Não será tarefa fácil, acrescendo a grande dificuldade que nos vamos apercebendo: uma forte divisão entre os que são pós papa Francisco e aqueles que vão ficando desiludidos com as suas tomadas de posições, e que manifestamente vão incomodando vários sectores mais conservadores da Igreja.
É notório e indisfarçável o incómodo que o actual papa Francisco vai causando. E perante o qual, muitos cardeais e conferências episcopais se vão posicionando. Outros mantem-se em silêncio a fim de não se comprometerem abertamente com nada. Ficando assim, do lado do limbo.
Se houver um conclave para eleger um novo papa, teremos um digno sucessor que seguirá a linha do papa Francisco, ou alguém, mais conservador, que quererá dar alguns passos atrás em matérias mais sensíveis?
É este o medo que persiste na nossa Igreja actual. Daí o papa Francisco ter-se vindo a acelerar em nomear cardeais mais defensores das suas políticas e linhas de actuação.
Será que o papa, durante este ano 2024, nos vai surpreender com a nomeação de novos cardeais, já que haverá 13 que deixarão de ser eleitores?
Tudo está nos segredos dos deuses e sobretudo no segredo do papa Francisco.
Há cardeais de peso muito fiéis e entusiastas das reformas de Francisco, tais como o cardeal Mário Grech, de Malta secretário-geral do Sínodo dos Bispos e o cardeal Matteo Zuppi, Italiano e Presidente da Conferência Episcopal de Itália.
Uma coisa é certa: a vida não pára, e como o papa Francisco já disse, não são os joelhos nem as pernas que governam a Igreja. Contudo, da vida fazem parte também, os contratempos para os quais não podemos adivinhar ou equacionar à priori.
O G9, os nove cardeais, que dão apoio às reformas queridas pelo papa Francisco também vão ficando mais pesados, e dois deles atingirão a idade de não eleitores durante este ano. Por aí deverá começar a reforma, para uma equipa mais nova e mais dinâmica.

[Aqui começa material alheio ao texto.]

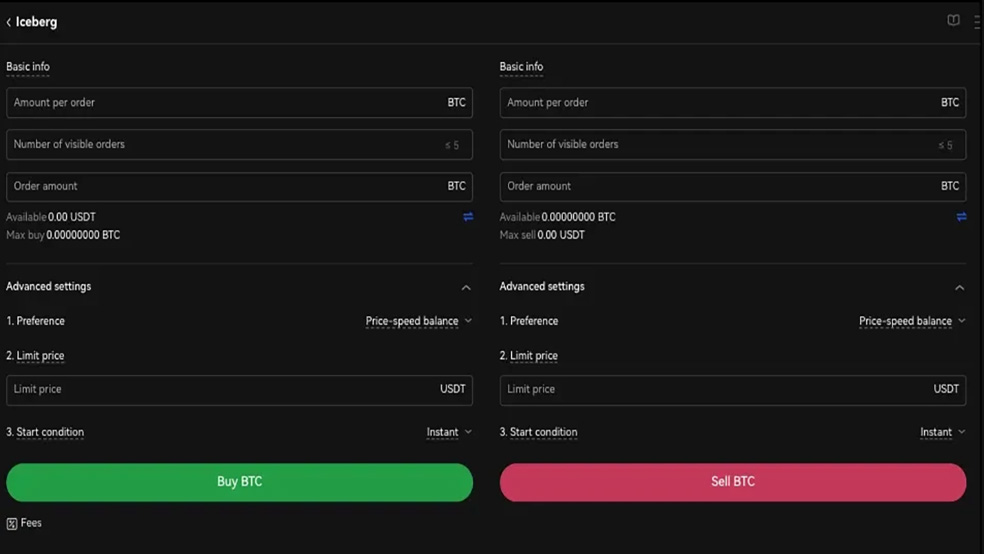Open the Fees calculator icon
984x554 pixels.
point(12,523)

Nestas certezas e incertezas, a Igreja vai fazendo a sua caminhada, e oxalá que o papa Francisco tenha ainda mais coragem de fazer as reformas necessárias para uma igreja mais atenta aos sinais dos tempos. A começar pela cúria romana que é tida sempre como uma máquina de bloqueio inerente às reformas da igreja tão desejadas por este papa.